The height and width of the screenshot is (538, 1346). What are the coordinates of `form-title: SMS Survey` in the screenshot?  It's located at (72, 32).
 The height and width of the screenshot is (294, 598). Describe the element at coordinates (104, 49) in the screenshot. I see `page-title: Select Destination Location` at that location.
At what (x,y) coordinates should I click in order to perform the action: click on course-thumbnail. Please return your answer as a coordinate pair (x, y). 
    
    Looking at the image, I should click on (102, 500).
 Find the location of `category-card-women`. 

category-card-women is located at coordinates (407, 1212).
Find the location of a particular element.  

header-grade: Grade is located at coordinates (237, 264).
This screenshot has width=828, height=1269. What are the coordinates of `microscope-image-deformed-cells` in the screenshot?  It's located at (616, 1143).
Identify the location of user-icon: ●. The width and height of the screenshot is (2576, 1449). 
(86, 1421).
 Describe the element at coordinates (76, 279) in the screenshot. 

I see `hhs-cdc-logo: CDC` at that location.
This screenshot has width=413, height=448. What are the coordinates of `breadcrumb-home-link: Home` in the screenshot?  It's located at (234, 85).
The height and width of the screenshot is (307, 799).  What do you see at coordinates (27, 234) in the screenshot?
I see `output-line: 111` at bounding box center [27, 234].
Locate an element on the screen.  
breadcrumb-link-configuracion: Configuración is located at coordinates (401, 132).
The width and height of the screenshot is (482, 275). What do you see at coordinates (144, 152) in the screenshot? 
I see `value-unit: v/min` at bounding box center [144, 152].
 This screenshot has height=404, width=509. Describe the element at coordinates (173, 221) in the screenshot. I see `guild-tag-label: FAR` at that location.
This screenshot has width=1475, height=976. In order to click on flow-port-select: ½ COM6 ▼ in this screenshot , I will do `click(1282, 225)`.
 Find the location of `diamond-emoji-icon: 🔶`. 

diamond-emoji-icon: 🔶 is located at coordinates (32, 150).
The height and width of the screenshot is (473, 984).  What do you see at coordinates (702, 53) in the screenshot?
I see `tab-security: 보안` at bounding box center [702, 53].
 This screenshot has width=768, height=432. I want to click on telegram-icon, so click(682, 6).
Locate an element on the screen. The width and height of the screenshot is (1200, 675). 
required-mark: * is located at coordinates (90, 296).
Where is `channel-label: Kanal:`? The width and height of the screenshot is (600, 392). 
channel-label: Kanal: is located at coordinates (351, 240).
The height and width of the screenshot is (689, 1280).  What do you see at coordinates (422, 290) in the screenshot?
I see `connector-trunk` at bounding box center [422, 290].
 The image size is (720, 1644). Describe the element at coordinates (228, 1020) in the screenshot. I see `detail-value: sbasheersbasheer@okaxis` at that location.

=======

● **Brief**
Reproduce the lines above word for word, starting with the line that contains "At what (x,y)" and ending with, and including, the line that contains "This screenshot has width=413, height=448.".

● **Exercise answer**
At what (x,y) coordinates should I click in order to perform the action: click on course-thumbnail. Please return your answer as a coordinate pair (x, y). 
    
    Looking at the image, I should click on (102, 500).
 Find the location of `category-card-women`. 

category-card-women is located at coordinates (407, 1212).
Find the location of a particular element.  

header-grade: Grade is located at coordinates (237, 264).
This screenshot has width=828, height=1269. What are the coordinates of `microscope-image-deformed-cells` in the screenshot?  It's located at (616, 1143).
Identify the location of user-icon: ●. The width and height of the screenshot is (2576, 1449). 
(86, 1421).
 Describe the element at coordinates (76, 279) in the screenshot. 

I see `hhs-cdc-logo: CDC` at that location.
This screenshot has width=413, height=448. What are the coordinates of `breadcrumb-home-link: Home` in the screenshot?  It's located at (234, 85).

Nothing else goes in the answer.